On s’en tient aux faits et, pour le moment, nous restons confiants. Le respect des conventions est une condition nécessaire à la poursuite des investissements. De même que la stabilité. Tous les acteurs doivent respecter leurs obligations et veiller à ce que leurs droits soient préservés : l’État, les communautés, les investisseurs… Cet équilibre permet l’exécution des projets.
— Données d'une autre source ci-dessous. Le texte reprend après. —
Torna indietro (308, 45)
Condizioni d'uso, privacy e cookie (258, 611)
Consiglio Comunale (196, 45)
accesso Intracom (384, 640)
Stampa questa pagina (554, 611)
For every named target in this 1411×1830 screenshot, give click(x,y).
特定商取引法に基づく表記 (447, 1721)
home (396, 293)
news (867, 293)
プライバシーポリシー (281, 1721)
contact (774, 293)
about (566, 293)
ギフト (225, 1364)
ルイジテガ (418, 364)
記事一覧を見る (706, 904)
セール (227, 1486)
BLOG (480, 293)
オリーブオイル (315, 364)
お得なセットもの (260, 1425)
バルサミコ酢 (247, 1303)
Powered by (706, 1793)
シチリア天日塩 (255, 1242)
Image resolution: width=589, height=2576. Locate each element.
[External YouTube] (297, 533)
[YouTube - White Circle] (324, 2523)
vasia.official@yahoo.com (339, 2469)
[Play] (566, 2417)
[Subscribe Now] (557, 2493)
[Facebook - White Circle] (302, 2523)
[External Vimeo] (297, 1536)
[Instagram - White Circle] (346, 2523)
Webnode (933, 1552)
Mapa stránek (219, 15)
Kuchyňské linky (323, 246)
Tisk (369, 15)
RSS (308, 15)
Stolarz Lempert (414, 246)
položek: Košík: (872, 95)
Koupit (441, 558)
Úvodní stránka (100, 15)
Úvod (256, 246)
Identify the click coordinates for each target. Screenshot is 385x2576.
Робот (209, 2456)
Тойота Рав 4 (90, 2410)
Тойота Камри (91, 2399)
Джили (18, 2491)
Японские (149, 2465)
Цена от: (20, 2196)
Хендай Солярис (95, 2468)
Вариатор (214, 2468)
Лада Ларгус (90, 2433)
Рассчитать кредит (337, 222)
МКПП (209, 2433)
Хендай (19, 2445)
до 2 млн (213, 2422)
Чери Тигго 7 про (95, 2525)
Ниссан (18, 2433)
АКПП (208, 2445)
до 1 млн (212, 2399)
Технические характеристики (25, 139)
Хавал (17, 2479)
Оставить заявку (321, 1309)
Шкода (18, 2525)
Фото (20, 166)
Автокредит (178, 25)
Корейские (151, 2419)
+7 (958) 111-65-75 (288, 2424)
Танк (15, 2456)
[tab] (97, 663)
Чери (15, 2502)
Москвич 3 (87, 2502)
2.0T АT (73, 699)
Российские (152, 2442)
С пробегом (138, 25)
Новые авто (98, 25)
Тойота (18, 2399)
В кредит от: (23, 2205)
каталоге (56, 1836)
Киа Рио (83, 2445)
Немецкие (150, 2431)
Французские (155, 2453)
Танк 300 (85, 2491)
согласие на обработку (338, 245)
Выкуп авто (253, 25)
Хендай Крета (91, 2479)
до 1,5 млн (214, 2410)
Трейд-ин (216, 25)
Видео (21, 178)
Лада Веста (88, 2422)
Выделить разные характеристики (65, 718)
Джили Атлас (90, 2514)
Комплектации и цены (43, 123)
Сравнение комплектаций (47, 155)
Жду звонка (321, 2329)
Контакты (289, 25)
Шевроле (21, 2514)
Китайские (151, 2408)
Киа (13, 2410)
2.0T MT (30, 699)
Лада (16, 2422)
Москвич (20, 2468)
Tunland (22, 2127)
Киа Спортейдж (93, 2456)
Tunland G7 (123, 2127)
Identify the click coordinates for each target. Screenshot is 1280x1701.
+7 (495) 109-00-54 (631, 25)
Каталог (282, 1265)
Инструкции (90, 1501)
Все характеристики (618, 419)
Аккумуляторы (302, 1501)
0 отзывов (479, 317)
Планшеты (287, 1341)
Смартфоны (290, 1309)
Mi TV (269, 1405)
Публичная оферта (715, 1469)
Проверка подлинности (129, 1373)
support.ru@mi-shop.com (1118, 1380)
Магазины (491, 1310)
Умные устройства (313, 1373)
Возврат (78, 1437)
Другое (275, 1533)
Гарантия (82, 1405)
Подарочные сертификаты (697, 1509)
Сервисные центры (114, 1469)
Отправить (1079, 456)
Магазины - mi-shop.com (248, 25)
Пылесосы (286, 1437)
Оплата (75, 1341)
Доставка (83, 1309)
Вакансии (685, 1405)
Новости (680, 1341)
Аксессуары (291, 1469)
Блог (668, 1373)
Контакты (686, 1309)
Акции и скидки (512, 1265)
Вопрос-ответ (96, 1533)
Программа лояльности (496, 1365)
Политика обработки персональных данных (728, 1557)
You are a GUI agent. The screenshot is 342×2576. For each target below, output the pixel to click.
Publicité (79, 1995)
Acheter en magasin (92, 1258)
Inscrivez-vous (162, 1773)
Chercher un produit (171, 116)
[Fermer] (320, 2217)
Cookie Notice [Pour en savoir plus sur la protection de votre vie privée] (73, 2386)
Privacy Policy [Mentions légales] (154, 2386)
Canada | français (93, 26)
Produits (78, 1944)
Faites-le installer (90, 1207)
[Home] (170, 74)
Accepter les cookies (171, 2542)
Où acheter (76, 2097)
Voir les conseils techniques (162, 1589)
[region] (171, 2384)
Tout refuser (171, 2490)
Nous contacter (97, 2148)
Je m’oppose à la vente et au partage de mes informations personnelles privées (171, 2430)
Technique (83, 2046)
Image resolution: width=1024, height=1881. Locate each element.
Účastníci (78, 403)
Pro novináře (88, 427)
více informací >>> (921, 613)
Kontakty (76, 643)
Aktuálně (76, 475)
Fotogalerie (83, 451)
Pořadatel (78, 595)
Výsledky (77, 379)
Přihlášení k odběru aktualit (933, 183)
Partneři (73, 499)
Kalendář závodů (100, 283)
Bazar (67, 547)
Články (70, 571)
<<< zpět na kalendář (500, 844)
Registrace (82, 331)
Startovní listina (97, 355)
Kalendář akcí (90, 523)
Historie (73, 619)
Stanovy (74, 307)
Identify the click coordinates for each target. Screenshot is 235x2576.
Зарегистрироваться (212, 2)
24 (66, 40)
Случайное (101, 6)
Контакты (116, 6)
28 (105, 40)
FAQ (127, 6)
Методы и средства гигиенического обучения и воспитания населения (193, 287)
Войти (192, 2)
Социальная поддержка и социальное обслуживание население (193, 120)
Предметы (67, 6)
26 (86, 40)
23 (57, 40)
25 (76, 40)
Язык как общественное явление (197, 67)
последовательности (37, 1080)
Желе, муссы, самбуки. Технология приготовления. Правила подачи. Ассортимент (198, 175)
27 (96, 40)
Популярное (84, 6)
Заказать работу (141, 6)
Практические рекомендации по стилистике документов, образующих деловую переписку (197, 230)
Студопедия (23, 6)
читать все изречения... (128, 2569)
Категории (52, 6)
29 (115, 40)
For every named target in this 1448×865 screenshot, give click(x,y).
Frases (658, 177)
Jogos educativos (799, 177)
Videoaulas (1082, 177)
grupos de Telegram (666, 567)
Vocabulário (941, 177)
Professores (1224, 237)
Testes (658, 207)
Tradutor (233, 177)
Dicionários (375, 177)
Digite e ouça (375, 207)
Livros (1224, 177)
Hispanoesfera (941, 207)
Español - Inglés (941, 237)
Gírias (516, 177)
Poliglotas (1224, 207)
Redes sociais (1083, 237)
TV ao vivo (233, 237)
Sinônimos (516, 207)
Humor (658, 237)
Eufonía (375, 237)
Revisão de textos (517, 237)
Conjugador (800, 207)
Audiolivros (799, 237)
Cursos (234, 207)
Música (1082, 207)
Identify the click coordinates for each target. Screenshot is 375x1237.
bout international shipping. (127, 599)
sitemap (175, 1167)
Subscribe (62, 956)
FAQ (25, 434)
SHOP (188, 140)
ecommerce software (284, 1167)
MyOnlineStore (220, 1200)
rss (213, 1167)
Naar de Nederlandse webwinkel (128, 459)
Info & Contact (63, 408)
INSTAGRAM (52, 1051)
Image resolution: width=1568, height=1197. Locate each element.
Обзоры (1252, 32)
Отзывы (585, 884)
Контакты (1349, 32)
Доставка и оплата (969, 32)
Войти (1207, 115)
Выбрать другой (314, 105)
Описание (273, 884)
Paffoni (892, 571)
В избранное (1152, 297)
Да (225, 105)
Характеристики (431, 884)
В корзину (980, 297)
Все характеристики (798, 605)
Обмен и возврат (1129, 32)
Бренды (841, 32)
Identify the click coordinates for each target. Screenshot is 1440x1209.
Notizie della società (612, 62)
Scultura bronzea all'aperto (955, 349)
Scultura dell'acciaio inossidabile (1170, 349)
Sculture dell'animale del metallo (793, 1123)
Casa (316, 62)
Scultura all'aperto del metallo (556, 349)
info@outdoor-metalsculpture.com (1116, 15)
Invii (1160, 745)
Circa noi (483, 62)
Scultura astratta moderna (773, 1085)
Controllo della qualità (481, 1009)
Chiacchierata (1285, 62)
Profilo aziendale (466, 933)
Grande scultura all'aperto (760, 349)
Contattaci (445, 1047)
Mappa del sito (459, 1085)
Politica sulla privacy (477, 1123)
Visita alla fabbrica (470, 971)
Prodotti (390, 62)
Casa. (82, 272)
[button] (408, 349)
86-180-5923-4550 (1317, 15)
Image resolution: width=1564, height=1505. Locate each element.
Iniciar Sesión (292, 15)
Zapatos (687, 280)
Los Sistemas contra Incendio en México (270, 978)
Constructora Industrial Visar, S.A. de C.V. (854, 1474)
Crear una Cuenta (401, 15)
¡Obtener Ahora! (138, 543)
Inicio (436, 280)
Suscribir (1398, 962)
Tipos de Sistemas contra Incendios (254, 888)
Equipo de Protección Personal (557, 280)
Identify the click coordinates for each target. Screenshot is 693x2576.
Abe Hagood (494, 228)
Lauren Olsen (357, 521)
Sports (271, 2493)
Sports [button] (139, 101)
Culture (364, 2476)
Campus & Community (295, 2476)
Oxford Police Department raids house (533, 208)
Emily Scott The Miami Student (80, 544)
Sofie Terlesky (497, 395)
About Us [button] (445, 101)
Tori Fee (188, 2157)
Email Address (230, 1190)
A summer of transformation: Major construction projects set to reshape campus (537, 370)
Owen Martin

Dans un entretien avec Jeune Afrique début mars, le Premier ministre Mohamed Béavogui a déclaré : « Au regard de ce que prévoit le code minier, les conventions existantes nous font perdre des milliards et des milliards… Il est temps que nos partenaires paient ce qu’ils nous doivent. » Que lui répondez-vous ?
Nos conventions ont été négociées longuement, durant des mois. Celle sur Simandou représente un an de négociations. Sans compter que, dans l’appel d’offres international que nous avons remporté étaient déjà posées nombre de règles très strictes et de conditions préalables. D’ailleurs, nos concurrents internationaux ont élégamment salué notre victoire.
Ensuite, nous avons commencé à travailler avec une équipe assez pléthorique de négociateurs de la partie guinéenne, où étaient représentés un grand nombre de départements impliqués : mines, budget, transports, douanes, impôts… À l’issue des négociations, les conventions ont été ratifiées par l’Assemblée nationale. Et nous sommes en train de les exécuter.
LES NÉGOCIATIONS ONT ABOUTI À DES CONVENTIONS FAVORABLES À L’ÉTAT ET ACCEPTABLES POUR NOUS.
Nos conventions – qui sont d’ailleurs disponibles en ligne, à la portée de tout le monde – sont les dernières à avoir été signées et ratifiées. Elles sont donc un peu plus avantageuses pour l’État : les premiers présents étant les mieux servis. Comme nous sommes arrivés après les autres sur ce projet Simandou, les négociations ont abouti à des conventions favorables à l’État, et acceptables pour nous.
Respectez-vous toutes vos obligations conventionnelles ?
Absolument ! Et il y en a un grand nombre. De toute façon, il y a un suivi très important de la part de l’administration. Et nous avons nos conseils, experts et consultants internationaux en matière administrative, juridique, d’étude d’impact environnemental, etc., pour y veiller.